═════ TEXT SEGMENT

I think I've spoken before about my primary care doctor. We'll call him Dr. Wonderful. I have to tell you - I love this man. Even though he is in a huge practice with tons of patients, he has never once rushed me through my appointments. He asks not only about my physical health, but also about how KG and I are doing on an emotional level. He kept up to date on all my infertility treatments (since they sent him reports on every single procedure) and trusted my judgement and instincts about my own care. He even trusts me to self diagnose my annual sinus infections, and call in meds for me, without dragging me in for an appointment. He calls me back within hours every single time I leave him a message. I completely trust him with the ickiest of medical issues and even KG is willing to see him, and he hates going to the doctor. Truly, he (along with my RE and my psychiatrist) set the bar for all of my medical care.
My warmest memory of Dr. W. was the night he found out about my failed fertilization during IVF #1. The man called me at 7:00 pm and spoke to me for a half hour about everything I was feeling and gave his opinion on next steps. He stayed after a day full of patients, just to comfort me. I cried after that call, simply because I felt so completely safe and cared for as his patient.
Then, on Wednesday, I got a letter from Dr. W. At first, when I saw his name on different letterhead, I just assumed he was switching practices (maybe one closer to my house?!).
Then, came the blow.

══════════

PARTS OF THE EXERCISE:
a) Answer these questions about the post on the primary care doctor:
(i) What does the doctor trust the writer to self-diagnose?
(ii) At what time did the doctor call on the night of the failed fertilization?
(iii) On what day did the letter from the doctor arrive?
b) Write the next part of the post on the primary care doctor, picking up right after its final sentence.
The records that come after this text are unrelated to it and are not used for anything here.

═════ RECORDS SUPPLIED

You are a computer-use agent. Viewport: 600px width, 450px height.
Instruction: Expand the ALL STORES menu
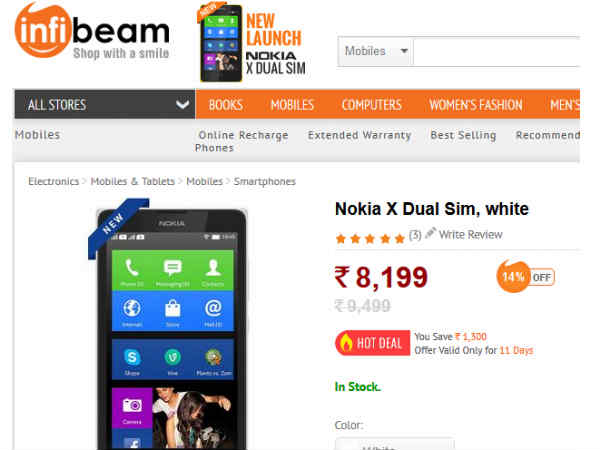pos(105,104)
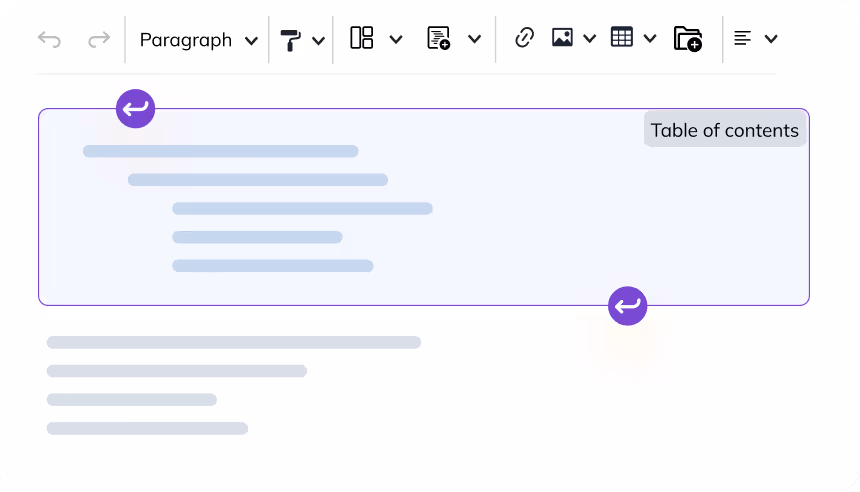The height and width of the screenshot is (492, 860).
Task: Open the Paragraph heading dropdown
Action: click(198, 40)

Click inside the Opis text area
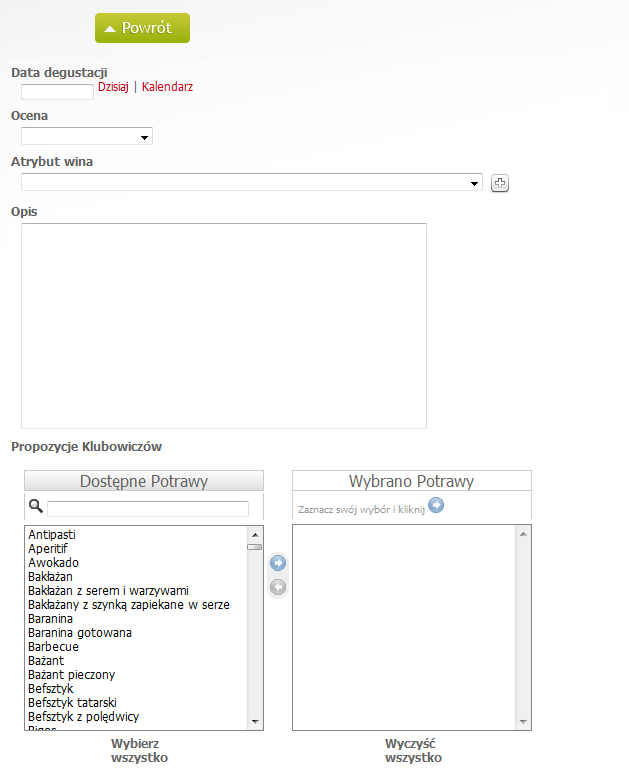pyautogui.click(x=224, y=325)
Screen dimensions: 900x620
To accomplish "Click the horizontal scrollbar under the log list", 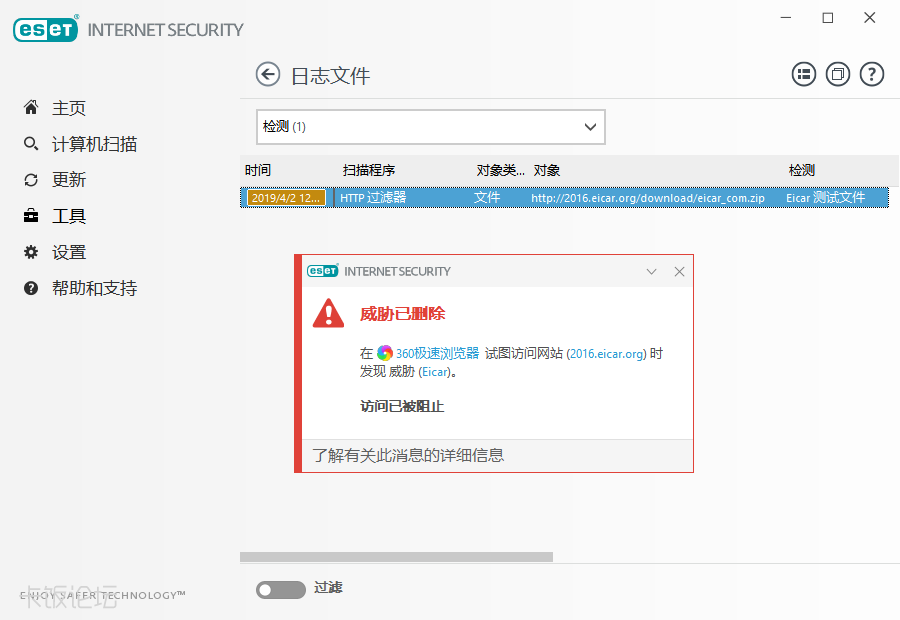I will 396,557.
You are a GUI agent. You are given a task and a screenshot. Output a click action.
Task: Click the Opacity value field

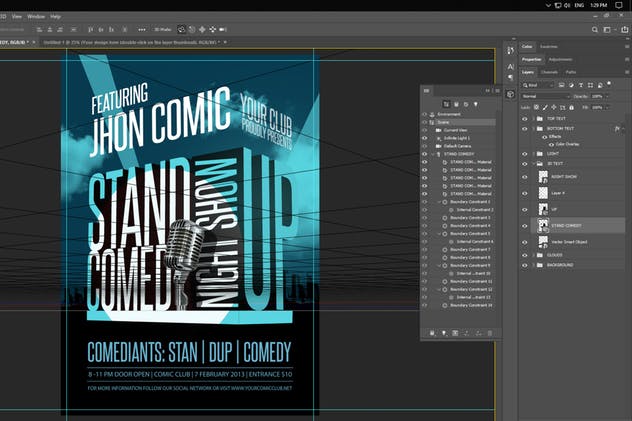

══════════

YOUR WRITTEN ANSWERS:
a)
(i) The writer's annual sinus infections.
(ii) At 7:00 pm.
(iii) On Wednesday.

b)
He is opening his own practice based on the "concierge" model of care. According to the letter, he would be opening a smaller practice, with much more personalized care, but you had to become a member in order to continue to see him. The annual membership fees would cover such things as longer appointment times, an in-house lab, 24/7 phone access to the doctor, wifi and snacks in the waiting room, and lots of other bells and whistles. Additionally, you also need to continue to pay for regular medical insurance to cover the actual office visits, labs, hospitalizations, etc. The fee is simply to join the practice.
How much could this fee possibly be, you might ask? A few hundred a year? A thousand?
We are talking about $5,000 per year for me and KG. $5,000. A number so completely out of reach for us that it isn't even a remote possibility.
When I read the letter, my stomach sank. I immediately searched the internet and got quite the education about this issue. It's becoming more and more popular for PCPs to do this, to avoid pressure from insurance companies to pack in patients, with more and more paperwork. It's a total win for the doctors. Fewer patients, less red tape, appointments that run on time, and better quality of care. Similarly, for those who can afford it, it's a win for the patient too. I mean who wouldn't want all of that?
But I have to tell you, this makes me feel a little sick inside. Simply because I can't afford this extra fee, I am going to lose out on the care of the best doctor I have ever seen. It feels elitist. It feels exclusive. It feels like I am being shut out of an opportunity because I am not among his wealthiest patients. It feels that way, because it's true.
After the sadness, came anger. It just isn't FAIR. I stomped my feet. I pounded my fists. I called my mom to complain (who said her own PCP did this a year ago, but is only charging $300 per year.) Then I called Dr. W. and left a message to please call me back.
And he did. At the end of a long day seeing patients, he did what he always does: called me back promptly to discuss my concerns. He did so with grace and warmth. He explained his point of view (feels like he can't be the doctor he wants to be in his current practice, never sees his family, etc.) and expressed how much he appreciates me as a patient. I couldn't even stay angry. He's just that sweet.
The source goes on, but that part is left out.